L’actrice Cécile de France est à l’affiche de Dalloway, un thriller captivant qui explore les dangers de l’intelligence artificielle. Le film a été présenté au NIFff (Neuchâtel International Fantastic Film Festival). L’actrice y incarne Clarissa, une écrivaine en quête d’inspiration confrontée à une IA nommée Dalloway.

Ce thriller est un reflet de nos peurs contemporaines. Il soulève la question : et si l’IA, censée nous aider, se retournait contre nous ?
Un rôle complexe au cœur d’un sujet brûlant
Pour ce rôle, Cécile de France se glisse dans la peau d’une artiste menacée par son propre assistant numérique. Si la collaboration semble idyllique au départ, la situation dégénère rapidement, plongeant Clarissa dans une spirale d’angoisse et de paranoïa. L’actrice souligne le parallèle avec la réalité, notamment avec la grève des scénaristes d’Hollywood qui craignaient d’être remplacés par l’IA.
Ce rôle a permis à Cécile de France de déployer une large palette d’émotions. Elle a montré des émotions allant de l’épuisement à la peur. Emotions évoluant progressivement vers l’angoisse et la folie.

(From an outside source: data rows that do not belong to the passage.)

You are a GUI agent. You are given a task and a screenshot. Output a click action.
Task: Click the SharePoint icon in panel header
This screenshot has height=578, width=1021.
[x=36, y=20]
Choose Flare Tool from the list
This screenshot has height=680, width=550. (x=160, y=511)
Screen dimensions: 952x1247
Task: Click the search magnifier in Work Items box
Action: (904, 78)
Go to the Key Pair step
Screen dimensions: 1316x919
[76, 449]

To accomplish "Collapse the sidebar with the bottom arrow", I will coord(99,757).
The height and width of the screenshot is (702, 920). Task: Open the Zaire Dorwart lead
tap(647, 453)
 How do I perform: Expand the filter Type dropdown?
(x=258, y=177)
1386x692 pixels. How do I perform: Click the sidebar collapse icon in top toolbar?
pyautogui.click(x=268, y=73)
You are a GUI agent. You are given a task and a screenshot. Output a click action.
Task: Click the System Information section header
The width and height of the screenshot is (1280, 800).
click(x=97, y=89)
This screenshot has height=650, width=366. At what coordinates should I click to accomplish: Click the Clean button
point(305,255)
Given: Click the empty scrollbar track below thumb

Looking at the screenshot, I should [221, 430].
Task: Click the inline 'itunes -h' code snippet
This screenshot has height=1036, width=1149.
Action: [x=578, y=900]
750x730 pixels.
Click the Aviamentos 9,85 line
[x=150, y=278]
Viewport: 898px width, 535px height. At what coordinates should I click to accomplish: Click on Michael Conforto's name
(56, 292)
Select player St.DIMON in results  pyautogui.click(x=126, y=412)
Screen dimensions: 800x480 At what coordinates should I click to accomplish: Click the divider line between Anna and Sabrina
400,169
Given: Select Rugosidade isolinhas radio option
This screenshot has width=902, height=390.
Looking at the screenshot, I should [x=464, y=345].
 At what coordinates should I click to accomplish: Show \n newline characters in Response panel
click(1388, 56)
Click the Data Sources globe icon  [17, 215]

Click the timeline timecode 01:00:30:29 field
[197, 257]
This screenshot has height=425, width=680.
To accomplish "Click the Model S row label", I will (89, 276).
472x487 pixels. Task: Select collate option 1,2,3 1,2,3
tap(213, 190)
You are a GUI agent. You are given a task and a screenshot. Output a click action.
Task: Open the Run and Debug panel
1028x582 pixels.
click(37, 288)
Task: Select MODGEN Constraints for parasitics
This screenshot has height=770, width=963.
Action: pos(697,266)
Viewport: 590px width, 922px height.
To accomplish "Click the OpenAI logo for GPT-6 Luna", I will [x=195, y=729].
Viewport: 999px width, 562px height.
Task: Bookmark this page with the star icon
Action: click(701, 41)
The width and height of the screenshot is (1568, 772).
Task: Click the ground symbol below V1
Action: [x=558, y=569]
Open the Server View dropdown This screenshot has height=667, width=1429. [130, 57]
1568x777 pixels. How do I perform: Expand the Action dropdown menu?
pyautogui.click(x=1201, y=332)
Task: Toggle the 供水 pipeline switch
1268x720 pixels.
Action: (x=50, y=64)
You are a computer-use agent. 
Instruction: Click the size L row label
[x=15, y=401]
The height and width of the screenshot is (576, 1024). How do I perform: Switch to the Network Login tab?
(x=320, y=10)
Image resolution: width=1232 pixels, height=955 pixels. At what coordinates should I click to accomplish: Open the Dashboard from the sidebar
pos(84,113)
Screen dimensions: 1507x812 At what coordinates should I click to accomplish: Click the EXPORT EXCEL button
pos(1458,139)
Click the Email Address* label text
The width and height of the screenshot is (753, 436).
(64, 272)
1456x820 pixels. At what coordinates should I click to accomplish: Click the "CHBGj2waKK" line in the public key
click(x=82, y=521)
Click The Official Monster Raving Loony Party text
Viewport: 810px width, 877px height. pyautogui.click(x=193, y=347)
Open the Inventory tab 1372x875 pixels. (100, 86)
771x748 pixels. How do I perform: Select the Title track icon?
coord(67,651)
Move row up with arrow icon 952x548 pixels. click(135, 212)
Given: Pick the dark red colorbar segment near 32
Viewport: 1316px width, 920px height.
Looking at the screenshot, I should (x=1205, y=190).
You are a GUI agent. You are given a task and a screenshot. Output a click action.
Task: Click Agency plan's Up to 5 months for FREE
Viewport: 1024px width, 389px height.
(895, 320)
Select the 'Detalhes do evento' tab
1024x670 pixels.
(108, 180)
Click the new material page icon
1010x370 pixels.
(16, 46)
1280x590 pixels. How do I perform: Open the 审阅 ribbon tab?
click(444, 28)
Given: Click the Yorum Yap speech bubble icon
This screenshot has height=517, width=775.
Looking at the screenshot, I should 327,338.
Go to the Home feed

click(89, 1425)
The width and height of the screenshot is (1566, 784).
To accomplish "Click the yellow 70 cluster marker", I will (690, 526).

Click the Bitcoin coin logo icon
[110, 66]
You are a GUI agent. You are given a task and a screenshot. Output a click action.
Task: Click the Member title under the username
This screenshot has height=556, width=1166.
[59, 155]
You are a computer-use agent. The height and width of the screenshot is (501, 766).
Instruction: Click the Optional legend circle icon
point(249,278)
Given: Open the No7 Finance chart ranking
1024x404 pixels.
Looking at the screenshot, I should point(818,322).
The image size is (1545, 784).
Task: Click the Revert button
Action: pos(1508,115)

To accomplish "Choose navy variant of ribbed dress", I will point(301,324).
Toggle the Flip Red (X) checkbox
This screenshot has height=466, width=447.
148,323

Elle confie avoir particulièrement apprécié la complexité de son personnage, une opportunité « passionnante » pour une actrice.
L’IA, un « monstre » à encadrer selon Cécile de France
Le film Dalloway soulève des questions cruciales sur l’encadrement de l’intelligence artificielle. Cécile de France, qui s’est longuement documentée sur le sujet pour son rôle, partage ses inquiétudes.
« On a inventé ce monstre, ce Frankenstein qui nous échappe déjà« , déclare-t-elle, tout en ajoutant qu’il n’est pas encore trop tard pour agir.

Pour elle, il est urgent de légiférer sur l’IA, car le danger est réel. « Il faut se réveiller tout de suite« , prévient l’actrice, non sans souligner le pessimisme des chercheurs qui travaillent sur ces questions.
Le film Dalloway, réalisé par Yann Gozlan, sortira en salle le 17 septembre.